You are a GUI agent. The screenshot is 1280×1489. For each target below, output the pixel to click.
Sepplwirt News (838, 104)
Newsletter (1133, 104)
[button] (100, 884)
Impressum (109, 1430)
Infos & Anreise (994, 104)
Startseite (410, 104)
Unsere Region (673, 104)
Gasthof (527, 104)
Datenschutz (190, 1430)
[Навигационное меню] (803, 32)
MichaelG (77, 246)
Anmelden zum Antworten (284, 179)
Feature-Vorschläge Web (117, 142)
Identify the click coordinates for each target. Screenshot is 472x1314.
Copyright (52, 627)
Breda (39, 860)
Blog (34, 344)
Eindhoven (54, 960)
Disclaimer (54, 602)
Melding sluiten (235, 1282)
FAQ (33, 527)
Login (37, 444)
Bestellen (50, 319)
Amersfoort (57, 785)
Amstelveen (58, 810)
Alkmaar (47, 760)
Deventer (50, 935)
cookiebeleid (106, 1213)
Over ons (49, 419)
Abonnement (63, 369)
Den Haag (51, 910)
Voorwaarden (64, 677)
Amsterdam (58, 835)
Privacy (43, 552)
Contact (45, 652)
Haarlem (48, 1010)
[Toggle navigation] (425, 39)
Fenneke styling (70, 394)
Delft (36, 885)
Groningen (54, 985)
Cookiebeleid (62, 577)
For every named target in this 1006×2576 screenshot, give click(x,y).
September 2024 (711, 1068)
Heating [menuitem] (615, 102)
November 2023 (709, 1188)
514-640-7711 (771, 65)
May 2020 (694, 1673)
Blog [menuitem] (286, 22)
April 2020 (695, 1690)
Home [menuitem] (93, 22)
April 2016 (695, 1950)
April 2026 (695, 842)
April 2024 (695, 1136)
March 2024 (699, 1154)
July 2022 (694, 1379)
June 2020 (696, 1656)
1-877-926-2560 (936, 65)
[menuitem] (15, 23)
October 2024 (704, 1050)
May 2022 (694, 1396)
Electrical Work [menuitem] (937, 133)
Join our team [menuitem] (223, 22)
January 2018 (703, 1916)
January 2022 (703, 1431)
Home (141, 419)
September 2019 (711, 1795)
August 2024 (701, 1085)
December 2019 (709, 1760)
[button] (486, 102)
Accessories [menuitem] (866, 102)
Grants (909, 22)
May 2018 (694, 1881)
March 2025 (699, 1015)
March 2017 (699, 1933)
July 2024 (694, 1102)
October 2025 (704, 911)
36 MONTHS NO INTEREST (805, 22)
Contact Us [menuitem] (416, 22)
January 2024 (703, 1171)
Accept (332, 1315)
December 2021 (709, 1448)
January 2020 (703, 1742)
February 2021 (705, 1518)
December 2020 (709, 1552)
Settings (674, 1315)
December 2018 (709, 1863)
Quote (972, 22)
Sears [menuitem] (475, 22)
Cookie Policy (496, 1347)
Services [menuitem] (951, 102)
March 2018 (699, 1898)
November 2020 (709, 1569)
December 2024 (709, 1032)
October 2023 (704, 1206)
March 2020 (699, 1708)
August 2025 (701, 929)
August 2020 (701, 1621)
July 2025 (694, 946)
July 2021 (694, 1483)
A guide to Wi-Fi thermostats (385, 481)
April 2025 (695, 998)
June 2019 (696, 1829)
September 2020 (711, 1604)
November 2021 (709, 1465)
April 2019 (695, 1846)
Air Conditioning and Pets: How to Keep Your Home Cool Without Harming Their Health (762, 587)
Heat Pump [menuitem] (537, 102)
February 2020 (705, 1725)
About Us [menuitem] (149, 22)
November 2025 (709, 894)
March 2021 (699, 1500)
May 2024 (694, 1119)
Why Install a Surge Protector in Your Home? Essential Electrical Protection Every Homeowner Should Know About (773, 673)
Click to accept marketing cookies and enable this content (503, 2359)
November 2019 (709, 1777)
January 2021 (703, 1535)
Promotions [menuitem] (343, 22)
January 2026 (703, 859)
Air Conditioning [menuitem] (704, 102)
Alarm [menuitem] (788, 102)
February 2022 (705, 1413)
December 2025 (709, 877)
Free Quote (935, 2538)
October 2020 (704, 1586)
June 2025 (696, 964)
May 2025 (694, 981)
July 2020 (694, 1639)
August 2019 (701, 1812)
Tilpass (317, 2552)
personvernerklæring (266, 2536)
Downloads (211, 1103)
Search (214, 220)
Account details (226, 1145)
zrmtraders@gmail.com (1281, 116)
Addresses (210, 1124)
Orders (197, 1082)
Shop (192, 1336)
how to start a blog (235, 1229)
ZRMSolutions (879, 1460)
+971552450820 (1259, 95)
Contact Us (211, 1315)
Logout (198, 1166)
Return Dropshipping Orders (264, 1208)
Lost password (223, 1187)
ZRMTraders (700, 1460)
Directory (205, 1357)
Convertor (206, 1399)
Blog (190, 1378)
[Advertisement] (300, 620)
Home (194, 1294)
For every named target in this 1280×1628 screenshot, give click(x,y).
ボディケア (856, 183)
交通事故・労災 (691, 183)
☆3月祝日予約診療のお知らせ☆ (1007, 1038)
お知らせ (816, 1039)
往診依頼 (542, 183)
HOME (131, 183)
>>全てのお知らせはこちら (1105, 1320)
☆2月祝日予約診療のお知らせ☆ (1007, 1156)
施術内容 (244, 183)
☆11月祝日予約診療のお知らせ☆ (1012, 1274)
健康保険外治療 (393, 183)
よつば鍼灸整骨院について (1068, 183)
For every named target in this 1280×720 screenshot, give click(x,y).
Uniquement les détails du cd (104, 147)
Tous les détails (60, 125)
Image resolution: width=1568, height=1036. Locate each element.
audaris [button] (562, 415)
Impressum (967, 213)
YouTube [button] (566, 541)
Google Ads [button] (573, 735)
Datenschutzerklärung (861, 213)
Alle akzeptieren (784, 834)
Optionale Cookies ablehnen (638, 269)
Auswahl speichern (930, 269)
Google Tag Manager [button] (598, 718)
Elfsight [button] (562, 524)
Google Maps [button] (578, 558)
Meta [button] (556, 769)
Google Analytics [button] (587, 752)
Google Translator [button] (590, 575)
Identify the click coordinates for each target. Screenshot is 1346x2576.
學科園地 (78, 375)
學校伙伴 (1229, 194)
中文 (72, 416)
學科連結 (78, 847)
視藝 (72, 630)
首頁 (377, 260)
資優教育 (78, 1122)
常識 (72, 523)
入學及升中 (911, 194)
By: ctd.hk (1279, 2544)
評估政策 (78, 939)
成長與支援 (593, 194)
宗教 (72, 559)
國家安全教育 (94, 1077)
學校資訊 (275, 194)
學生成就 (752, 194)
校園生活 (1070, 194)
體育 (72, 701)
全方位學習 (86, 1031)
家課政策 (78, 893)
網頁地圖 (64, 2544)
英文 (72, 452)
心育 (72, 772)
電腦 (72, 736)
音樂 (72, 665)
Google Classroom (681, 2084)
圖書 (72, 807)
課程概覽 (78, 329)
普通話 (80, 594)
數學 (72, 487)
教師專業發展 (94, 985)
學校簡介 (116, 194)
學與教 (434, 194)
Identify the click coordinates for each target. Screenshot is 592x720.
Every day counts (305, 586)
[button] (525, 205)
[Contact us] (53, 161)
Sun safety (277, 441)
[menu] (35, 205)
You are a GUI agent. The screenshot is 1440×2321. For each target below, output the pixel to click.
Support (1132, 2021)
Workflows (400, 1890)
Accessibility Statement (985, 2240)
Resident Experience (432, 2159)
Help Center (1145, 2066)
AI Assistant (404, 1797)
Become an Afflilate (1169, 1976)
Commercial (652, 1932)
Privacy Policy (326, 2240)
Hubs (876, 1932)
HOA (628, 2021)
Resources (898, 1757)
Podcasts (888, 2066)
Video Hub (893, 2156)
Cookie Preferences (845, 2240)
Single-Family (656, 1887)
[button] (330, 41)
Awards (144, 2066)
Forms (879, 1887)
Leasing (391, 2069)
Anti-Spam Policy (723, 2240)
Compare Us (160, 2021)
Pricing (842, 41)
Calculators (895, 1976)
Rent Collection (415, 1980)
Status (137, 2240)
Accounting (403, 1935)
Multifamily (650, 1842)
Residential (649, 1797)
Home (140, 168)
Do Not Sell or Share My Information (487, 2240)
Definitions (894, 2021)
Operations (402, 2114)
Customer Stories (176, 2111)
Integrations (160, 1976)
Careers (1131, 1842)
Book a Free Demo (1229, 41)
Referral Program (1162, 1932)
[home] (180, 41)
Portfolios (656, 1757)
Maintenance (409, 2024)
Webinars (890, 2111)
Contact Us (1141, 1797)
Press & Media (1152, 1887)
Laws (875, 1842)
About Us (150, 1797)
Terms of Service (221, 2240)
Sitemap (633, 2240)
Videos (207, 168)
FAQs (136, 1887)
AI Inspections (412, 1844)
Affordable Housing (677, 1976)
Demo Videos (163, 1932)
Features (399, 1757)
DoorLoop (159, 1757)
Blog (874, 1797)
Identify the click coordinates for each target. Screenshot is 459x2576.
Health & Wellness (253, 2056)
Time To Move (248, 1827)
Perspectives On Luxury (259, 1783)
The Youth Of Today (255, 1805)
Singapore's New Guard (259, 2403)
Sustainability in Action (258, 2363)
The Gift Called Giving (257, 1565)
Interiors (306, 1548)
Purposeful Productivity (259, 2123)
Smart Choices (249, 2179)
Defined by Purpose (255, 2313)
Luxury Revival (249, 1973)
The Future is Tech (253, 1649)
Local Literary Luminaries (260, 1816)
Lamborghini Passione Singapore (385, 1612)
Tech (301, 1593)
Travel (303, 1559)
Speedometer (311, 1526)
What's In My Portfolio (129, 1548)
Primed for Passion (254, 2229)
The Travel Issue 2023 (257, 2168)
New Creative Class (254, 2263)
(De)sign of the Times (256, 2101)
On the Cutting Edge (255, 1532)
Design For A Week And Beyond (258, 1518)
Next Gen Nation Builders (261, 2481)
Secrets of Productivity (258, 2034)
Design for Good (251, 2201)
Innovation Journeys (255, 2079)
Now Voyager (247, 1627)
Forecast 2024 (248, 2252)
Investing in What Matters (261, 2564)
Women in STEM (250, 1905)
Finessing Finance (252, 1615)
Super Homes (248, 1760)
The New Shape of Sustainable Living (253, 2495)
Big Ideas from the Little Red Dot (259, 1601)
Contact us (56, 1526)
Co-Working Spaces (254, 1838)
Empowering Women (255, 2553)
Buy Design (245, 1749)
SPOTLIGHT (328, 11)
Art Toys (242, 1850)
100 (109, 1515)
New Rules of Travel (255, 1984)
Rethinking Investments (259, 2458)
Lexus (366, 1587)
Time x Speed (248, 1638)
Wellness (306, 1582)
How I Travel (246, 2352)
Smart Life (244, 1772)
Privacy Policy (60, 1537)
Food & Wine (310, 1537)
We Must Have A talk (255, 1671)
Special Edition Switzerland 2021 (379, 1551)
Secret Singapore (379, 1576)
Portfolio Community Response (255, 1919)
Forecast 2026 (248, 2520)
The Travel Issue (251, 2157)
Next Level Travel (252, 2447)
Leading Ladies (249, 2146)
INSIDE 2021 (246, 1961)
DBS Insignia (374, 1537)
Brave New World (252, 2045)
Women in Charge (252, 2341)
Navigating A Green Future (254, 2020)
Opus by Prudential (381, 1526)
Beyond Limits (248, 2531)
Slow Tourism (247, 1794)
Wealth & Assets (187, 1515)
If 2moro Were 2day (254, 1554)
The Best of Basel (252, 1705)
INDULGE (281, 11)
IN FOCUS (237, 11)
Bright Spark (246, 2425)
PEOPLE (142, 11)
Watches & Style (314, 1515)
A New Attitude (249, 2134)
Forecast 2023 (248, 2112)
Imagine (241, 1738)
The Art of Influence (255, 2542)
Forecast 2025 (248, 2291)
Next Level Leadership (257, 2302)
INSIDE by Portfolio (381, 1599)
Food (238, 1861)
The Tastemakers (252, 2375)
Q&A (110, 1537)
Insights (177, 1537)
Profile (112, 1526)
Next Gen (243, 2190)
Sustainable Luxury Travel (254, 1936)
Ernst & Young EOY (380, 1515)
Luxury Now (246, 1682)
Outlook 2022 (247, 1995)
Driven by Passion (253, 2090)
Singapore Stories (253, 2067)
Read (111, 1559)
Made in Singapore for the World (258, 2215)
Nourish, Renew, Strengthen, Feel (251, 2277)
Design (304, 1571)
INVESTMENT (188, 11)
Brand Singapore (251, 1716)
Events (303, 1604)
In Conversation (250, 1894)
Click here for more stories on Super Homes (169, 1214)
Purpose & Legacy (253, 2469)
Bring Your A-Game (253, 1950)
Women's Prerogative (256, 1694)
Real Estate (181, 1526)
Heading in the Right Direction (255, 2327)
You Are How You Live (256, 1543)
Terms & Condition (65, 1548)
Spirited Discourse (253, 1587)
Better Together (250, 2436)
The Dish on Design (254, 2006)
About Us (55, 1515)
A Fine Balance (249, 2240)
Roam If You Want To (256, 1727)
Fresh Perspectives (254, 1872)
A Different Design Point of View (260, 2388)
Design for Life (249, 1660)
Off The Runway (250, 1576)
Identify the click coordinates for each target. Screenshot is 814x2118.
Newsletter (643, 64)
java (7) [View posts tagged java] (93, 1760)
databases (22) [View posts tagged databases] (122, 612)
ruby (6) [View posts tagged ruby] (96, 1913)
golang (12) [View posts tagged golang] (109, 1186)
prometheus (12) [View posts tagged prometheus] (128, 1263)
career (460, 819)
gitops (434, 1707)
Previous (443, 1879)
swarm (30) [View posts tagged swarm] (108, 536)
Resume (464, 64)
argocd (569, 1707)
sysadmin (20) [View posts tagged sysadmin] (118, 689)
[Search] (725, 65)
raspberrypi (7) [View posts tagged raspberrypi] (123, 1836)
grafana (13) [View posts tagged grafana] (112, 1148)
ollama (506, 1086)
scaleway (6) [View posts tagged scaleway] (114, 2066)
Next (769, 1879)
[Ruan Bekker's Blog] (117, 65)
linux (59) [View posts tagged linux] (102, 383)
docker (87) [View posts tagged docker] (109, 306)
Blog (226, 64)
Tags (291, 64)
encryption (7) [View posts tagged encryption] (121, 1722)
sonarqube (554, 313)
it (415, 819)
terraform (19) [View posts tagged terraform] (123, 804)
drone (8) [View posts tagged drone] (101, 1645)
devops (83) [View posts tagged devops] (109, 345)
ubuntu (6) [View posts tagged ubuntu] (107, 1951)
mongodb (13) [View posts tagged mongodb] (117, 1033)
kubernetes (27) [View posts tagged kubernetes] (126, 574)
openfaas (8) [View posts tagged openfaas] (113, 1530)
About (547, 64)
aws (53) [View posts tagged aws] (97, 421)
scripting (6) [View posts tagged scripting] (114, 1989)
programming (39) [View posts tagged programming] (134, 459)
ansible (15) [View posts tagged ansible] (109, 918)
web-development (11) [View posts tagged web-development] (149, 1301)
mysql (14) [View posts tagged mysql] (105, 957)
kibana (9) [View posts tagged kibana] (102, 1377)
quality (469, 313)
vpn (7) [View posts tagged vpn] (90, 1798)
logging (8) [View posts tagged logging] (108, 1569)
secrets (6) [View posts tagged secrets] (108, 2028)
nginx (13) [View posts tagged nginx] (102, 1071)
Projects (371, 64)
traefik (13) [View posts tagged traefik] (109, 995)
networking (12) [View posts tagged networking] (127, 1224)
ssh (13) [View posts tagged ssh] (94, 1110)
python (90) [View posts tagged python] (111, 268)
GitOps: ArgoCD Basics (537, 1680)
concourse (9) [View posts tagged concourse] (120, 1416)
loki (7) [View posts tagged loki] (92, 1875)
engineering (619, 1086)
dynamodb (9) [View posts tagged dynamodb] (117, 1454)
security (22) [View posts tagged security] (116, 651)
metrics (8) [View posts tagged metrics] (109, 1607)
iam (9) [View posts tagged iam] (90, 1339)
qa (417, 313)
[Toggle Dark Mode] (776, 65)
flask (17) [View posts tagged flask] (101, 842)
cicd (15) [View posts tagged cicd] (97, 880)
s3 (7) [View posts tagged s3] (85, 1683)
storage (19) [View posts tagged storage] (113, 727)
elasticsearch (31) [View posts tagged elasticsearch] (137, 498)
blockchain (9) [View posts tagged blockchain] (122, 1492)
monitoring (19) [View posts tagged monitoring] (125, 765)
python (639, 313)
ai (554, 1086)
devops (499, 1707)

━━━━━━━━━━━━━━━━

Copy out the data from the line with "Heat Pump [menuitem] (537, 102)" to the line with "Free Quote (935, 2538)", including both of those lines, keeping each line unchanged.

Heat Pump [menuitem] (537, 102)
February 2020 (705, 1725)
About Us [menuitem] (149, 22)
November 2025 (709, 894)
March 2021 (699, 1500)
May 2024 (694, 1119)
Why Install a Surge Protector in Your Home? Essential Electrical Protection Every Homeowner Should Know About (773, 673)
Click to accept marketing cookies and enable this content (503, 2359)
November 2019 (709, 1777)
January 2021 (703, 1535)
Promotions [menuitem] (343, 22)
January 2026 (703, 859)
Air Conditioning [menuitem] (704, 102)
Alarm [menuitem] (788, 102)
February 2022 (705, 1413)
December 2025 (709, 877)
Free Quote (935, 2538)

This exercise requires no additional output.